In the items below, lay out everything from the line containing "Where should I click to: Open the help" down to the line containing "pos(467,21)", both included, as a Markdown table with the columns No. and Text. Give each line its own numbered row and leave out blank lines.

> MATERIAL FOR THE TASK
==============================
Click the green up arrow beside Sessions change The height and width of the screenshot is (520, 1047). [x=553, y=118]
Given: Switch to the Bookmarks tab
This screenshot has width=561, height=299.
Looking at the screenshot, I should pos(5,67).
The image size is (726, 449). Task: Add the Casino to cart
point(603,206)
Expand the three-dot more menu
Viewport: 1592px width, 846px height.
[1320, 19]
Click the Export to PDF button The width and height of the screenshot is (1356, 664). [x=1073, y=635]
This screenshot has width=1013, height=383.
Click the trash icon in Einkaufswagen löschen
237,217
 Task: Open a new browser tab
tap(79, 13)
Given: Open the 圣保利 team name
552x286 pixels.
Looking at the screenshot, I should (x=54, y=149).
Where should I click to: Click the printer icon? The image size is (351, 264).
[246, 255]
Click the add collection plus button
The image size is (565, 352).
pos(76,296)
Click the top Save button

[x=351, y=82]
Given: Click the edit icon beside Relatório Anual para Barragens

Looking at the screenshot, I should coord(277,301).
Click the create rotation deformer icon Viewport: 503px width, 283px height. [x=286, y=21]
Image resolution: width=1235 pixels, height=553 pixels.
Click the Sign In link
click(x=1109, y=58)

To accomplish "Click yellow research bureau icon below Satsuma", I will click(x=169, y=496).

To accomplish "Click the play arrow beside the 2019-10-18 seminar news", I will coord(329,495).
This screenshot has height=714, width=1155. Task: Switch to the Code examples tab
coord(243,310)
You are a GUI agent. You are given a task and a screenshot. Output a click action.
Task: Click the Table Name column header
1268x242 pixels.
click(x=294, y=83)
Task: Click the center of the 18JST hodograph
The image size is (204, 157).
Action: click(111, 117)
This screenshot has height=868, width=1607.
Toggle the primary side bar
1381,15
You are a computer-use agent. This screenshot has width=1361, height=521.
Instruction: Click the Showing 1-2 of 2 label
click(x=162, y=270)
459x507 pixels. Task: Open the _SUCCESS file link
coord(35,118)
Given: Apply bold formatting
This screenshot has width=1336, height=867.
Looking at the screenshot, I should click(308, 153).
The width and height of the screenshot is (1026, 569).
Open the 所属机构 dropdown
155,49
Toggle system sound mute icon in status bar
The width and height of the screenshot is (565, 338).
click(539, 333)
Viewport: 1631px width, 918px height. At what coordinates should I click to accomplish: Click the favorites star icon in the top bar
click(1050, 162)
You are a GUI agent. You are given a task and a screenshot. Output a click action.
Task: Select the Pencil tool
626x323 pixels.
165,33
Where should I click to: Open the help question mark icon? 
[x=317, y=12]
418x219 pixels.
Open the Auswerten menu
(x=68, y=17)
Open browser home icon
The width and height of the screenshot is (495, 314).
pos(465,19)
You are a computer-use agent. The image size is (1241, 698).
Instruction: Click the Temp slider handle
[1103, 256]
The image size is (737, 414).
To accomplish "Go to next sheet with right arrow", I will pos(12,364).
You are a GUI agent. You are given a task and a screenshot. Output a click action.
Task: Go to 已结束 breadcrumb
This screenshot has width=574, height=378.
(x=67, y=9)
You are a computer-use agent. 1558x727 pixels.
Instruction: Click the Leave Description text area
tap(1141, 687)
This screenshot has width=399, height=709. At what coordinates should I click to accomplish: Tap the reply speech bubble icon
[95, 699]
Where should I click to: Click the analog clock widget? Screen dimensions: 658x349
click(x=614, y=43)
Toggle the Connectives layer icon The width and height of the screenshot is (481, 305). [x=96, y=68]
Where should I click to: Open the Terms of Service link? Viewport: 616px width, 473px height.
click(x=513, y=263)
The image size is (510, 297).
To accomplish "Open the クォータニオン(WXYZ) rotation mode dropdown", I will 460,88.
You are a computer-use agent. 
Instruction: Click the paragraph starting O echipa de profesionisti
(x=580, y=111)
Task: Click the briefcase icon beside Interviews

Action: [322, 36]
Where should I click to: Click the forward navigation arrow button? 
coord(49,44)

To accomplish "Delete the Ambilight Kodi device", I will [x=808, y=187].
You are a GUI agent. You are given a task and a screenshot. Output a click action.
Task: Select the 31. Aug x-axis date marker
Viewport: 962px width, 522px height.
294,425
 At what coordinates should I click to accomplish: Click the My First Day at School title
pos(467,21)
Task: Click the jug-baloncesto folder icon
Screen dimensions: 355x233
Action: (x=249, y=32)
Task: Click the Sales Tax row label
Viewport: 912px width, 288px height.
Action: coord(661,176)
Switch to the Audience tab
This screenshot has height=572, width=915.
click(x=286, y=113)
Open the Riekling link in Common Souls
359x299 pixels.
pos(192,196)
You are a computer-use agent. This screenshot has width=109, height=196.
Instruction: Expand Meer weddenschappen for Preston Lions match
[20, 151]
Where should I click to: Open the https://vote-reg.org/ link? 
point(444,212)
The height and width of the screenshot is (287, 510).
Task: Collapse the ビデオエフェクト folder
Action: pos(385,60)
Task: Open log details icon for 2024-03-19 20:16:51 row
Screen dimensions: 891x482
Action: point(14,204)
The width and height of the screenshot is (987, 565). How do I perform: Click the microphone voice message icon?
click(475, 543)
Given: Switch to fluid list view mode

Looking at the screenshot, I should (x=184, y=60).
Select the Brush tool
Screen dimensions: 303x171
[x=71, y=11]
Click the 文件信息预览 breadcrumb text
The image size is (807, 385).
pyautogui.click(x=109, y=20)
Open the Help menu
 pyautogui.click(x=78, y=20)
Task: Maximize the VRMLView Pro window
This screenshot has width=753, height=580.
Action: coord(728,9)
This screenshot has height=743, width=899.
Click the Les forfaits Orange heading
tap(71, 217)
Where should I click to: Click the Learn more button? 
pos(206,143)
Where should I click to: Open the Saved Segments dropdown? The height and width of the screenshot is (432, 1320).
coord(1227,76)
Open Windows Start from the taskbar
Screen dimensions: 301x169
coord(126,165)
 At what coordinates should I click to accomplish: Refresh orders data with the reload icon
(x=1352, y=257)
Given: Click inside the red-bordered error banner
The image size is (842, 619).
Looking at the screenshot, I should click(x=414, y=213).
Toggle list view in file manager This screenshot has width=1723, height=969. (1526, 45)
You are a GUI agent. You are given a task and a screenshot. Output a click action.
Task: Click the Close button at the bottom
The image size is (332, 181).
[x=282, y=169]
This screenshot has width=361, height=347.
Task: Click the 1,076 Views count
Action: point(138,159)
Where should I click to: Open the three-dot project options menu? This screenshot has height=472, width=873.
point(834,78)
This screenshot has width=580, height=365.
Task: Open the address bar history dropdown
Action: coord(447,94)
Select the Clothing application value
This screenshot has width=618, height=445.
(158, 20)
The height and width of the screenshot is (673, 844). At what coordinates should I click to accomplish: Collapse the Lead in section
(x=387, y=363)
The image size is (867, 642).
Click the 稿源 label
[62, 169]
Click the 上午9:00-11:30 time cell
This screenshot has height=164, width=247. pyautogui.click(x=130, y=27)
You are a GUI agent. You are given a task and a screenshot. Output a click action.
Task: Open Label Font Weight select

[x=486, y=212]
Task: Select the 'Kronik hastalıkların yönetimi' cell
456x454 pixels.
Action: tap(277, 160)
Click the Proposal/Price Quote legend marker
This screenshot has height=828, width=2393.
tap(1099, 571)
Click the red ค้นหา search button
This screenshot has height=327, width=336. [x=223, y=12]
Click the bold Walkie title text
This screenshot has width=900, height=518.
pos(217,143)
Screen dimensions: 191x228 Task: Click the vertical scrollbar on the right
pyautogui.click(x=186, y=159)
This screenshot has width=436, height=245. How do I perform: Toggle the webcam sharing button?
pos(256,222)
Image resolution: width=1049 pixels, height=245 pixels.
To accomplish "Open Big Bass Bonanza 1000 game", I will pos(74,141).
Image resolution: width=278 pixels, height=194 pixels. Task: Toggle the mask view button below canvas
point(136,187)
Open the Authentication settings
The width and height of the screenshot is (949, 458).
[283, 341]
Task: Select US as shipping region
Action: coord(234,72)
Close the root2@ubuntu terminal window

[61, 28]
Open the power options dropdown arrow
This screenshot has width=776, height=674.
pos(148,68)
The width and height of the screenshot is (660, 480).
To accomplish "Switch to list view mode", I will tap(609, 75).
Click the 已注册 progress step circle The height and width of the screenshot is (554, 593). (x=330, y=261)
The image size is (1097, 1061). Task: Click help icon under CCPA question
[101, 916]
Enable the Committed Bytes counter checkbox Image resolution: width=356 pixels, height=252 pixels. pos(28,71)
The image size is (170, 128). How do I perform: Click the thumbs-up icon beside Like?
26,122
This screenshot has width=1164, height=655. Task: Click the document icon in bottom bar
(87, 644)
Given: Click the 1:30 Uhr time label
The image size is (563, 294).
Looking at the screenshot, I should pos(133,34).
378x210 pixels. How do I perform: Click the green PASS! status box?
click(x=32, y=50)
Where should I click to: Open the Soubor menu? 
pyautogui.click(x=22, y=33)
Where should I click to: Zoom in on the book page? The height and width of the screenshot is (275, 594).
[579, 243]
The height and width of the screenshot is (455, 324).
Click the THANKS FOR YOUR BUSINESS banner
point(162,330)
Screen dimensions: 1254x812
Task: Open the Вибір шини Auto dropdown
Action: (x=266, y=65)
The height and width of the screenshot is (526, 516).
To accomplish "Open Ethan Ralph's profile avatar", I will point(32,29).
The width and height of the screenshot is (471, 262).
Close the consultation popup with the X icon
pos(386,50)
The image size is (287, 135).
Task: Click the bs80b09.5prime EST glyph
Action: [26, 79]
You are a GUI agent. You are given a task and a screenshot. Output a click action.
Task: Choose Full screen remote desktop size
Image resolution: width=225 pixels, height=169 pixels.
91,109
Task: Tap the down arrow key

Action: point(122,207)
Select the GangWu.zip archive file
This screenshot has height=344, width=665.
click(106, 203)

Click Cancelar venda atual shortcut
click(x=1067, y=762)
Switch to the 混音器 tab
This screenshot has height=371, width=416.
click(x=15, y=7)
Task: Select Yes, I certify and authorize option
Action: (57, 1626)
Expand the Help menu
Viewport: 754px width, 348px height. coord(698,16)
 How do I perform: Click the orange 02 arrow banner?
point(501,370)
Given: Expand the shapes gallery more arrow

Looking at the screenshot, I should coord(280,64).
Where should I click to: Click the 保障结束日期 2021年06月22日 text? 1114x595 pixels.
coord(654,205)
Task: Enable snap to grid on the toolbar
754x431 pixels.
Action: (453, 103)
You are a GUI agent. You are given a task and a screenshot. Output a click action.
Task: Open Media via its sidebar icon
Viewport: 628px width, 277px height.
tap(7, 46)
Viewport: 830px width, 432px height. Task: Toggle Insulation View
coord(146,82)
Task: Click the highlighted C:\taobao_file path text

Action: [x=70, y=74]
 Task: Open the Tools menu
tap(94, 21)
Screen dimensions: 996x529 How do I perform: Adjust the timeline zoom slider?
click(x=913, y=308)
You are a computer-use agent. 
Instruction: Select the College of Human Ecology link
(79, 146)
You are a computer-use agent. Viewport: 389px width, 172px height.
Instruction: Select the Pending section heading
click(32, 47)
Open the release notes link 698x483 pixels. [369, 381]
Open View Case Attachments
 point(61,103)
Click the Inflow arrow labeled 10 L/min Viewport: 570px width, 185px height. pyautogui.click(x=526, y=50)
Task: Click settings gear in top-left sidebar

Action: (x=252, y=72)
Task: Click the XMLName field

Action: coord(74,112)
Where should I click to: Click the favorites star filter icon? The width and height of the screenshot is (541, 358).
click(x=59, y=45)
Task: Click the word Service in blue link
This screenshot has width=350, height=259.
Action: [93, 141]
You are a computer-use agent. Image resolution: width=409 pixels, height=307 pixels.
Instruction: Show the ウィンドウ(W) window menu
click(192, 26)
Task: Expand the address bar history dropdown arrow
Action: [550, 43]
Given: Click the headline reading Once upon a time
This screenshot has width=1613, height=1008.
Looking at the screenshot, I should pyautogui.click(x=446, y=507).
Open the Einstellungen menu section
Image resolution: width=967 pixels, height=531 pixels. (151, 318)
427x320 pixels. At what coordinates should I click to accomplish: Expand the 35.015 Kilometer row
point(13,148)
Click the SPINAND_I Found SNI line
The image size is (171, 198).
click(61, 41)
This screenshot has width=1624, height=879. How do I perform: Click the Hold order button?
==============================
> EXERCISE SOLUTION
| No. | Text |
|---|---|
| 1 | Where should I click to: Open the help question mark icon?  |
| 2 | [x=317, y=12] |
| 3 | 418x219 pixels. |
| 4 | Open the Auswerten menu |
| 5 | (x=68, y=17) |
| 6 | Open browser home icon |
| 7 | The width and height of the screenshot is (495, 314). |
| 8 | pos(465,19) |
| 9 | You are a computer-use agent. The image size is (1241, 698). |
| 10 | Instruction: Click the Temp slider handle |
| 11 | [1103, 256] |
| 12 | The image size is (737, 414). |
| 13 | To accomplish "Go to next sheet with right arrow", I will pos(12,364). |
| 14 | You are a GUI agent. You are given a task and a screenshot. Output a click action. |
| 15 | Task: Go to 已结束 breadcrumb |
| 16 | This screenshot has width=574, height=378. |
| 17 | (x=67, y=9) |
| 18 | You are a computer-use agent. 1558x727 pixels. |
| 19 | Instruction: Click the Leave Description text area |
| 20 | tap(1141, 687) |
| 21 | This screenshot has width=399, height=709. At what coordinates should I click to accomplish: Tap the reply speech bubble icon |
| 22 | [95, 699] |
| 23 | Where should I click to: Click the analog clock widget? Screen dimensions: 658x349 |
| 24 | click(x=614, y=43) |
| 25 | Toggle the Connectives layer icon The width and height of the screenshot is (481, 305). [x=96, y=68] |
| 26 | Where should I click to: Open the Terms of Service link? Viewport: 616px width, 473px height. |
| 27 | click(x=513, y=263) |
| 28 | The image size is (510, 297). |
| 29 | To accomplish "Open the クォータニオン(WXYZ) rotation mode dropdown", I will 460,88. |
| 30 | You are a computer-use agent.  |
| 31 | Instruction: Click the paragraph starting O echipa de profesionisti |
| 32 | (x=580, y=111) |
| 33 | Task: Click the briefcase icon beside Interviews |
| 34 | Action: [322, 36] |
| 35 | Where should I click to: Click the forward navigation arrow button?  |
| 36 | coord(49,44) |
| 37 | To accomplish "Delete the Ambilight Kodi device", I will [x=808, y=187]. |
| 38 | You are a GUI agent. You are given a task and a screenshot. Output a click action. |
| 39 | Task: Select the 31. Aug x-axis date marker |
| 40 | Viewport: 962px width, 522px height. |
| 41 | 294,425 |
| 42 |  At what coordinates should I click to accomplish: Click the My First Day at School title |
| 43 | pos(467,21) |